Romney Vs. Climate Change

Romney Hedges On Global Warming

As he introduced a new state policy to combat global warming, Governor Mitt Romney had a surprise for the environmentalists gathered along the Charles River Esplanade yesterday: Personally, he's not sure global warming is happening.

During a news conference at which he formally announced the Massachusetts Climate Protection Plan, Romney said he decided not to take sides in the debate about "is there global warming or is there not, and what's causing it."

... "If climate change is happening, the actions we take will help," Romney wrote. "If climate change is largely caused by human action, this will really help. If we learn decades from now that climate change isn't happening, these actions will still help our economy, our quality of life, and the quality of our environment."

Romney said yesterday he considered the new climate plan a "no-regrets" policy. Even if greenhouse gases turn out not to be driving climate change, he said, the state will have improved air quality, stimulated the economy, and saved money by reducing its appetite for energy.

-- via Quark Soup


The story's lead paragraph (whose framing is apparently endorsed by Quark Soup, since quoting it is the entirety of the post there) is the likely, but unfortunate, way that Romney's position will play out. The focus will be on the apparent hypocrisy of proposing a plan to deal with a threat you don't believe in. Environmentalist enthusiasm for the plan will be tempered by the feeling that he's giving aid and comfort to climate change skeptics and the lost opportunity for a "Sister Souljah moment" as a Republican stands up to endorse the idea of human-induced climate change.

The most popular explanation offered for the weird positioning, raised later in the Globe article, will likely be the sort of "strategic positioning" argument that characterizes most political discussion.

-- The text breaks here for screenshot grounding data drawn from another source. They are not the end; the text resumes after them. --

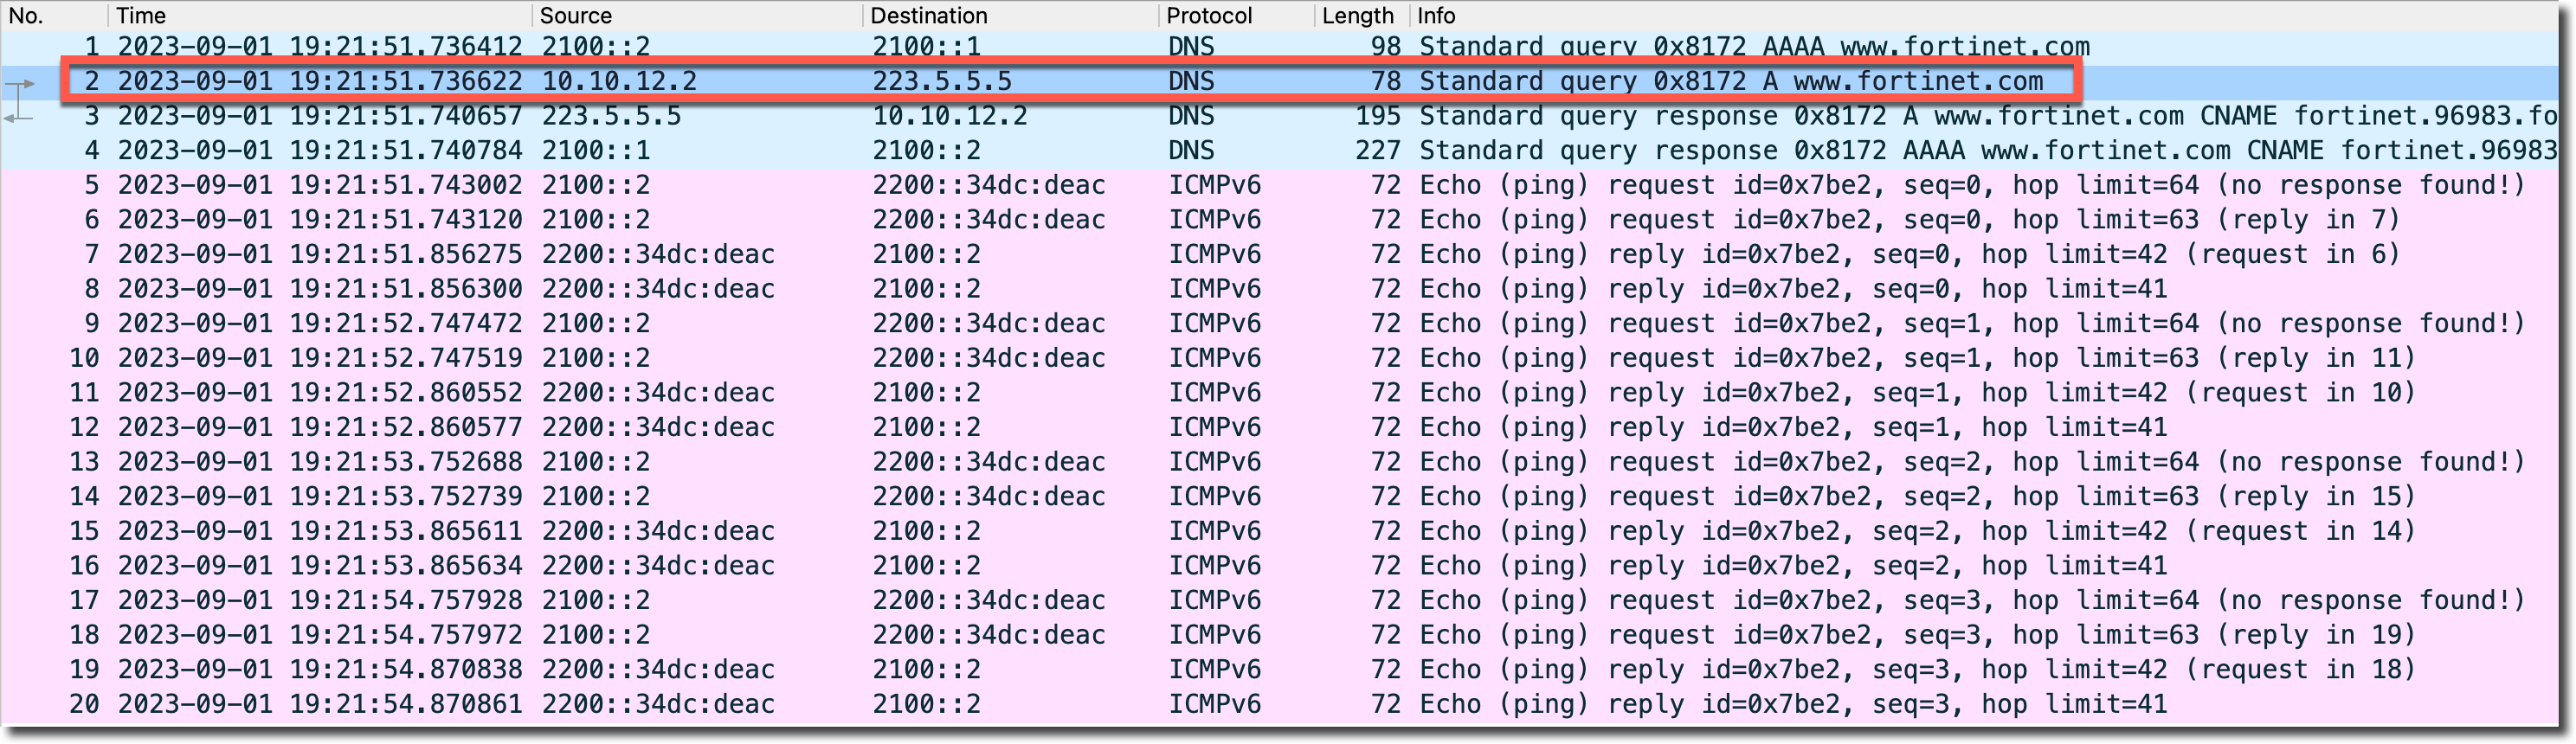Sort packets by Protocol column header
The height and width of the screenshot is (744, 2576).
(1208, 15)
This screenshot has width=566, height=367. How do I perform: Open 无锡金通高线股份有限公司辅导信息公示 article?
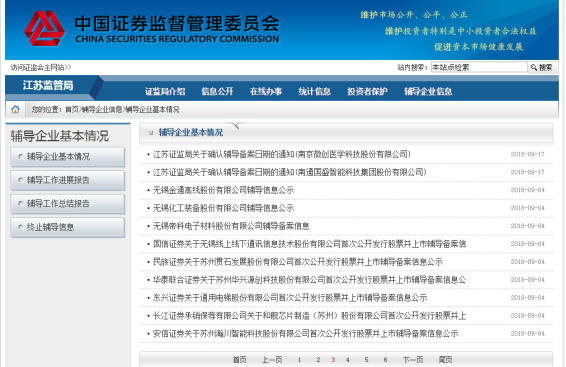click(223, 190)
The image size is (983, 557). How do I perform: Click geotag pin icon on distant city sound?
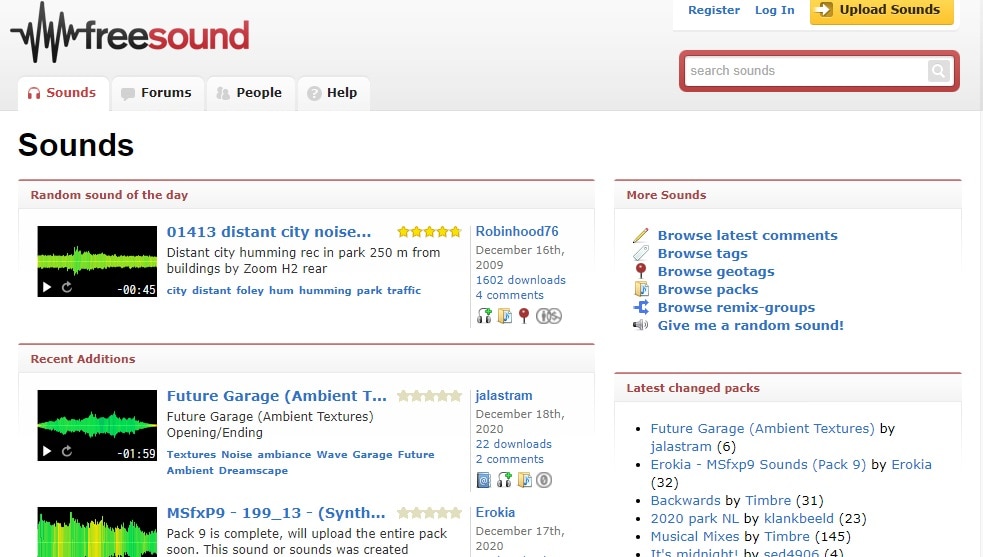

Romney is unlikely to win over most environmentalists (since they care about other issues as well), while he needs the support of climate skeptics. Thus he gives rhetorical reassurance to them even as his policy undercuts their cause.

But the more important thing that seems to be happening -- or what could be made to happen if the public discourse fixates on the second two paragraphs that I quoted rather than the first two -- is an attempt to move the debate beyond the "economy vs. environment" impasse that dominates most discussions of climate change. It's dangerous, of course, to maintain that the transition to a sustainable society can be made painlessly. But it's also true that environmental and other values are not a zero-sum game.

Romney's framing of his skepticism is in a sense an attempt to achieve an overlapping consensus (a sort of "Sister Souljah moment" on the pragmatic, rather than ideological, level). His affirmation of a shared viewpoint with skeptics is not merely damage-control for a policy that skeptics won't like. It's a positive claim that his policy can be justified with regard to their values. He's saying "even though my policy looks like it's something They would like, I'm still one of Us, and speaking as one of Us, I can say that We ought to support it. We can work with Them without selling out Our values." At the same time, though, I think "They" (and I'm part of Them) need to listen to Romney's case and recognize that They share the relevant values, and that it's worth trying to move forward without achieving agreement on all of Their values.